The sun is out and it’s time to play. Struggling to get your children away from the TV and out into the garden? Our tips for a child-friendly garden might help.

Encourage play

Sandpits, mud kitchens and swings tend to be popular with younger children. Older ones usually love trampolines. However, the play doesn’t have to be restricted to set areas of your garden. Stepping stones through a lawn or wildflower patch can keep toddlers entertained for hours, as can a tub of water and a mini watering can. Trees can be great for climbing (you could even add some extra handholds). And what child doesn’t love making a den with an old sheet or cardboard boxes?

Time for quiet

Children need spaces to be quiet and calm too. A swinging egg chair can be the perfect spot to curl up with a book.

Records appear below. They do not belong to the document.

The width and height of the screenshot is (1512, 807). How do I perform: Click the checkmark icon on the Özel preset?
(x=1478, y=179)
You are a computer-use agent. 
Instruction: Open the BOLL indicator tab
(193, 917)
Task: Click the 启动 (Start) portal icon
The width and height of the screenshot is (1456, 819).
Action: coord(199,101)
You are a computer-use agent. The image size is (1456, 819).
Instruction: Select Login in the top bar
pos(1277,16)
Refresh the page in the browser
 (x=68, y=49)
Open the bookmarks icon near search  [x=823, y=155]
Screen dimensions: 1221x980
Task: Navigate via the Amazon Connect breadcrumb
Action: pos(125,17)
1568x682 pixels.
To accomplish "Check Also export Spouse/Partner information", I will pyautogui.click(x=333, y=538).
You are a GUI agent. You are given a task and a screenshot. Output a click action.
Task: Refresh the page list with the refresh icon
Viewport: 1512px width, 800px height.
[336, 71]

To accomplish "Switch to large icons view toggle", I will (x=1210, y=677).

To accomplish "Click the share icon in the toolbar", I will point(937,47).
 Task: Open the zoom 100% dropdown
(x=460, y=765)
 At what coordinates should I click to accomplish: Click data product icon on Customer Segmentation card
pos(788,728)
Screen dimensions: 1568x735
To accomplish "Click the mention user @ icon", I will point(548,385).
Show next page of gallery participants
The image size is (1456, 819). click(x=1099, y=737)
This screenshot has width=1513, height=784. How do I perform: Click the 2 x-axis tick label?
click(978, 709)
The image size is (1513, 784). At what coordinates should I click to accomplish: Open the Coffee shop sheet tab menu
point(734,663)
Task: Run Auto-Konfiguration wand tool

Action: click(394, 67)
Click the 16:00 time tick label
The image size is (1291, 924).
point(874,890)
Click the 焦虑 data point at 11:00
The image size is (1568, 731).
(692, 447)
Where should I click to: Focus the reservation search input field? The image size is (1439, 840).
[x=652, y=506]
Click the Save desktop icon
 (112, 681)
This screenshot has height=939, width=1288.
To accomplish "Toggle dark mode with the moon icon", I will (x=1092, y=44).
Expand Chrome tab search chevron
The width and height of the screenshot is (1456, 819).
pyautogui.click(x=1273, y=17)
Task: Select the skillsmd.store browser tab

And a hammock is ideal for daydreaming in, whether you’re seven or 70. Try to make sure there are shady spots to help protect children on hot days.

Get growing

Children aren’t exactly known for their patience, so they tend to prefer sowing fast-growing plants. Sunflowers are a good choice, as it’s fun to see how high they’ve grown each week. You could also try growing fruit and vegetables. Who knows, that might even nudge your child into trying some new food (we can’t promise any miracles here). Check for free seeds and growing packs. You can invest in pretty pots and children’s gardening tools if you want, but yoghurt pots and an old spoon will do the trick just as well.

Encourage imagination

A string of solar-powered lights, a couple of pretty plants and some old toys can quickly turn an unloved patch or large plant pot into a fairy garden. You could also let your child use washable chalks on your patio to create a racing track for their cars or fields for their toy animals.

Attract wildlife

It’s good for children to learn about caring for other creatures. Why not attract butterflies, bees and other pollinators into your garden with nectar-rich flowers? Bring the birds in with seeds, a birdbath and places to nest. If you’re looking for a craft project, you could help your child to build a bug hotel, bee house or bird feeder.

Safety first

  • Lock garden shears, secateurs and other garden tools in a shed or lockable box.
  • If your children are very young, you might want to avoid poisonous plants.
  • Keep thorny, prickly plants away from the front of a border and children’s play areas.
  • Teach children about safety (e.g. not to eat any berries before checking with you).
  • Fit a grate over ponds.
  • Check that your water butt has a secure lid.
  • Pop ping-pong balls on bamboo canes and other pointy plant supports.
  • Make sure gates can be bolted shut out of reach of little hands.